Why wouldn't that be valid? (Although, you've got ##h## and ##\delta## the wrong way round in the final inequality.)
 
lavinia said:
You can definitely use the Newton quotient method to prove the fundamental theorem of calculus.
I would try approximating the integral from x to x+h by hf(x) and thus the Newton quotient by f(x).
I would then use the continuity of f to show that this approximation differ from the actual integral by epsilon as h goes to zero.

So the proof given in the link I gave would be a valid one then?! (Sorry for going on a bit, just wanted to double check)

PeroK said:
Why wouldn't that be valid? (Although, you've got hh and δ\delta the wrong way round in the final inequality.)

Whoops, yes thanks for pointing out the mistake.
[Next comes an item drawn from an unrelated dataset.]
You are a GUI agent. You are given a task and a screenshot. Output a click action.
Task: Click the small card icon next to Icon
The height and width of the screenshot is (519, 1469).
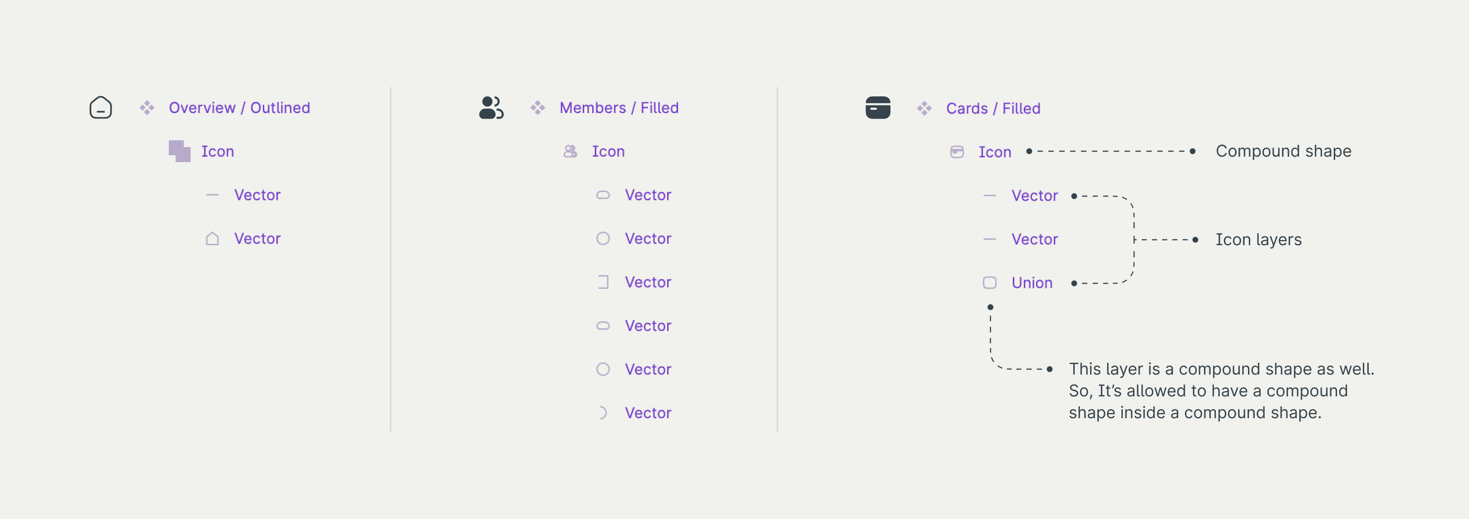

Yes, I couldn't see anything wrong with it myself, but I'm not particularly confident in myself, so wanted to clarify it.
 
"Don't panic!" said:
So the proof given in the link I gave would be a valid one then?! (Sorry for going on a bit, just wanted to double check)

Try doing the proof as I sketched it for yourself.
 
Would the following be correct?

Let [itex]f[/itex] be a continuous function on [itex][a,b][/itex] and define a function [itex]F: [a,b]\rightarrow\mathbb{R}[/itex] such that [tex]F(x)=\int_{a}^{x}f(t)dt[/tex]
Now, for small [itex]h\in\mathbb{R}[/itex] we can approximate the difference between the values of [itex]F[/itex] at [itex]x[/itex] and at [itex]x+h[/itex] by [itex]hf(x)[/itex], i.e. [tex]F(x+h)-F(x)\approx hf(x)[/tex]
As [itex]f[/itex] is continuous on [itex][a,b][/itex] we know that, for a given number [itex]t\in [x,x+h][/itex] the following limit exists [tex]\lim_{h\rightarrow 0}f(t)=f(x)[/tex]
In other words, there exists a [itex]\delta >0[/itex] such that for any [itex]\varepsilon >0[/itex], [tex]0<h<\delta\;\;\Rightarrow\;\; \bigg\vert f(t)-f(x)\bigg\vert <\varepsilon[/tex] This implies that [tex]f(x)-\varepsilon <f(t)< f(x)+\varepsilon \\ \Rightarrow\;\;\int_{x}^{x+h}\left(f(x)-\varepsilon\right)dt < \int_{x}^{x+h}f(t)dt < \int_{x}^{x+h}\left(f(x)+\varepsilon\right)dt \\ \Rightarrow\;\; \left(f(x)-\varepsilon\right)h < \int_{x}^{x+h}f(t)dt < \left(f(x)+\varepsilon\right)h \\ \Rightarrow\;\; f(x)-\varepsilon < \frac{1}{h}\int_{x}^{x+h}f(t)dt < f(x)+\varepsilon[/tex] which further implies that [tex]\bigg\vert \frac{1}{h}\int_{x}^{x+h}f(t)dt -f(x)\bigg\vert < \varepsilon[/tex] and as such the limit [tex]\lim_{h\rightarrow 0} \frac{1}{h}\int_{x}^{x+h}f(t)dt = f(x)[/tex] exists.
Finally we note that [tex]F(x+h)-F(x)=\int_{a}^{x+h}f(t)dt - \int_{a}^{x}f(t)dt \\ \qquad\qquad\qquad\quad\;= \left(\int_{a}^{x}f(t)dt +\int_{x}^{x+h}f(t)dt\right) - \int_{a}^{x}f(t)dt \\ \qquad\qquad\qquad\quad\;= \int_{x}^{x+h}f(t)dt[/tex]
and so [tex]\lim_{h\rightarrow 0} \frac{1}{h}\int_{x}^{x+h}f(t)dt= \lim_{h\rightarrow 0} \frac{F(x+h)-F(x)}{h} = F'(x) = f(x)[/tex]
 
Some comments:

"Don't panic!" said:
Would the following be correct?

Let [itex]f[/itex] be a continuous function on [itex][a,b][/itex] and define a function [itex]F: [a,b]\rightarrow\mathbb{R}[/itex] such that [tex]F(x)=\int_{a}^{x}f(t)dt[/tex]
Now, for small [itex]h\in\mathbb{R}[/itex] we can approximate the difference between the values of [itex]F[/itex] at [itex]x[/itex] and at [itex]x+h[/itex] by [itex]hf(x)[/itex], i.e. [tex]F(x+h)-F(x)\approx hf(x)[/tex]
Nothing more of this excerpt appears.